Large language models (LLMs) like ChatGPT aren’t just an incremental technology improvement. They’re the most important innovation since fire or microprocessors or the internet itself.
If that sounds like hype, consider the fact that in conventional data science of around ten years ago, to have more than 100 parameters in a model was usually problematic. At 200, it became unworkable. The model simply confused itself. The biggest LLMs to date have nearly one trillion parameters. Let that sink in…
It’s a bit like coming up with a new design for an aircraft and giving it 75,000 wings. That sounds like lunacy. But it turns out that not only does the design work and it means the plane can fly with high efficiency, it means it can teleport too.
The breakthrough in LLMs has come about because data scientists have completely rethought models and how they store information about the progress they’re making when they learn. In fact, there are things about how they store all the information they gather that we still don’t fully understand, but that will come in time.
LLM use cases
So where will all this take us? It’s a question I was delighted to participate in a panel discussion about at this year’s London Tech Week, where there was a huge level of interest in generative AI.
It’s important to appreciate that ‘generative AI’ as it’s popularly called is not just generative, as important as that is. The ability to generate content - writing documents, poems, stories, code, creating images, or almost anything else we want it to – opens up huge possibilities.
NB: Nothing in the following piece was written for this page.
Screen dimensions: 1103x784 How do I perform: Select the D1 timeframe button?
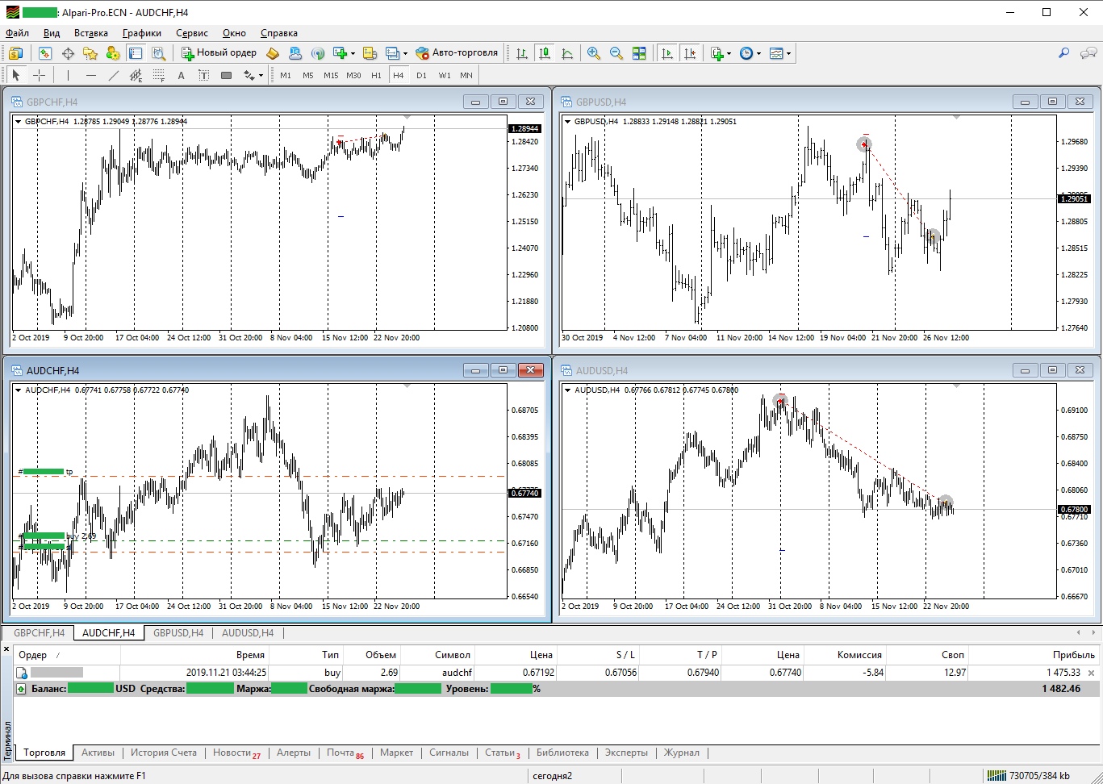421,75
But LLMs are also ‘comparative AI’. That is to say, they are incredibly powerful at comparing documents, images or any kind of source information to analyse the differences and draw conclusions for us. This has immediate commercial applications. For example, imagine a company that wants to develop the best possible coffee machine. An LLM could compare 20 different designs and the documentation about them (or 100, or 1 million), evaluate them and make recommendations about what the new design should look like. You could apply this to almost any design, engineering, risk management or manufacturing problem.
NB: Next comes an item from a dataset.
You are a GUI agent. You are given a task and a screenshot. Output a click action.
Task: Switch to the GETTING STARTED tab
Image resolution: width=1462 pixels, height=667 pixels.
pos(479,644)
Then there is what I call ‘expansive AI’. This is where the LLM takes in vast expanses of information to find specific things in an incredibly short period of time. Take lawsuits. In the US, companies defending class actions will sometimes dump huge swathes of information in the discovery process, essentially to overwhelm the opposition. They may also call a ‘surprise’ witness at short notice to wrongfoot the other side – who then only has hours to trawl through all the evidence to find information relevant to that individual. Law firms may employ 200-500 people to sift through the evidence in preparation and take weeks doing it. But with LLMs, it can find everything within minutes. The law firm can probably cut their human team down to a handful, supplemented by the LLM. The LLM can not only pinpoint every named reference to an individual, but identify parts of the evidence that are relevant even where the individual is not actually named; it can also search the evidence according to specific lines of argument and highlight the parts relevant to that.
These kind of advances aren’t just ‘productivity increases’. They’re new capabilities that completely change the game.
Integrating AI and human in the future
There are challenges, however. AI advances could enable adversaries and bad actors too, including the generation of harmful or fake content. But what I see as the biggest challenge is how we can integrate the speed and rate of information of AI with the speed at which humans do things. It’s like light speed compared to walking pace.
As an example, early iterations of AI have had the ability to look at MRI scans and predict for cancer with greater accuracy than clinicians for probably 15 years. But we haven’t really realised the potential from this capability fully over that time. That’s because medicine and caring for patients is about much more than interpreting images. There is a whole care pathway, human and emotional issues, understanding the patient’s state of mind, their situation and life circumstances, etcetera.
As a result, we haven’t really yet defined the optimal way of using AI in medicine. The same applies everywhere else. We now need work out how to integrate the two processes – the two radically different speeds – in parallel to get the best and most useful outcomes.
Right now, LLMs are functioning mainly as individual assistants where we all more or less separately ask it to do things that will help us whether that’s a work task or something outside work. We experiment and see where the value lies. This will then graduate to LLMs as enterprise assistants – assisting whole departments or functions in specific ways that have become acknowledged use cases on a systematic, organised basis. This is where it could radically disrupt and change how we work and what we as humans spend our time doing. The next stage would be LLMs as cognitive assistants – where the LLM is so intelligent that we press the button in the morning and the LLM does… who knows quite what as yet.
Business needs to get started
My message for businesses is – don’t ignore this. Explore. Get started. There are highly valuable potential use cases for just about any business in any sector. Think about what your key business objectives and strategic aims are – and where you’re struggling. Articulate your risk appetite. Map out your processes within your operating model and value chain to identify the areas that are ripest for value creation – where are the ‘green flags’? Then, partner with a technology provider or advisor to start prototyping some LLM-based solutions. Think carefully about your data strategy and which models you expose what data to.
It won’t be long before everyone is doing this. So get started now and get ahead (at least for now).
The Chat conversation is only just beginning – we may be speaking in a completely different language in just a matter of years!